» ASSIGNED TASK
Each entry, from beginning to end, is to be transcribed verbatim.

» RECORD EXCERPTS
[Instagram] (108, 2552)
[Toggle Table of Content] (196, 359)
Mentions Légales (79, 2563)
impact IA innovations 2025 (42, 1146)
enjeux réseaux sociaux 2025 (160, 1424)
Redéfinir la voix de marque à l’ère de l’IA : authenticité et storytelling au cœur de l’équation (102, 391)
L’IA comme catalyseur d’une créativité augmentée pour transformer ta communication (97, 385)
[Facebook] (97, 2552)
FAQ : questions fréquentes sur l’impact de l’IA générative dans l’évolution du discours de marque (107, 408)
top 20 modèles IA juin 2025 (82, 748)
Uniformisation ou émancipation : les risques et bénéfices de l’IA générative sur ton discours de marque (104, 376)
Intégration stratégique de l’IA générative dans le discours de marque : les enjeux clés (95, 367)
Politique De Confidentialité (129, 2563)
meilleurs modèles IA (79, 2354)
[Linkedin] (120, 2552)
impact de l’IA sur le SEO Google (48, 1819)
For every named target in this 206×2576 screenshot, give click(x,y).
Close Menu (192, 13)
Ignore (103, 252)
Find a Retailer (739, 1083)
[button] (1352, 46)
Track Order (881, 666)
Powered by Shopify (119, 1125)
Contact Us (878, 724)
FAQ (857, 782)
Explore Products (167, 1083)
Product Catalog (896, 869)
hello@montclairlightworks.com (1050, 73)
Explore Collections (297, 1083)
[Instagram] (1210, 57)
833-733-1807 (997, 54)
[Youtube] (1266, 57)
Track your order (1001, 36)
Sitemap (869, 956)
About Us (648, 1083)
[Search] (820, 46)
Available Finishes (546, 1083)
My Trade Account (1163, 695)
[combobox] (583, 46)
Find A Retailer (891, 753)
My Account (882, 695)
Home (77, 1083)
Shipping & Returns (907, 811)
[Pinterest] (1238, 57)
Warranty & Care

» TASK RESULT
[Instagram] (108, 2552)
[Toggle Table of Content] (196, 359)
Mentions Légales (79, 2563)
impact IA innovations 2025 (42, 1146)
enjeux réseaux sociaux 2025 (160, 1424)
Redéfinir la voix de marque à l’ère de l’IA : authenticité et storytelling au cœur de l’équation (102, 391)
L’IA comme catalyseur d’une créativité augmentée pour transformer ta communication (97, 385)
[Facebook] (97, 2552)
FAQ : questions fréquentes sur l’impact de l’IA générative dans l’évolution du discours de marque (107, 408)
top 20 modèles IA juin 2025 (82, 748)
Uniformisation ou émancipation : les risques et bénéfices de l’IA générative sur ton discours de marque (104, 376)
Intégration stratégique de l’IA générative dans le discours de marque : les enjeux clés (95, 367)
Politique De Confidentialité (129, 2563)
meilleurs modèles IA (79, 2354)
[Linkedin] (120, 2552)
impact de l’IA sur le SEO Google (48, 1819)
For every named target in this 206×2576 screenshot, give click(x,y).
Close Menu (192, 13)
Ignore (103, 252)
Find a Retailer (739, 1083)
[button] (1352, 46)
Track Order (881, 666)
Powered by Shopify (119, 1125)
Contact Us (878, 724)
FAQ (857, 782)
Explore Products (167, 1083)
Product Catalog (896, 869)
hello@montclairlightworks.com (1050, 73)
Explore Collections (297, 1083)
[Instagram] (1210, 57)
833-733-1807 (997, 54)
[Youtube] (1266, 57)
Track your order (1001, 36)
Sitemap (869, 956)
About Us (648, 1083)
[Search] (820, 46)
Available Finishes (546, 1083)
My Trade Account (1163, 695)
[combobox] (583, 46)
Find A Retailer (891, 753)
My Account (882, 695)
Home (77, 1083)
Shipping & Returns (907, 811)
[Pinterest] (1238, 57)
Warranty & Care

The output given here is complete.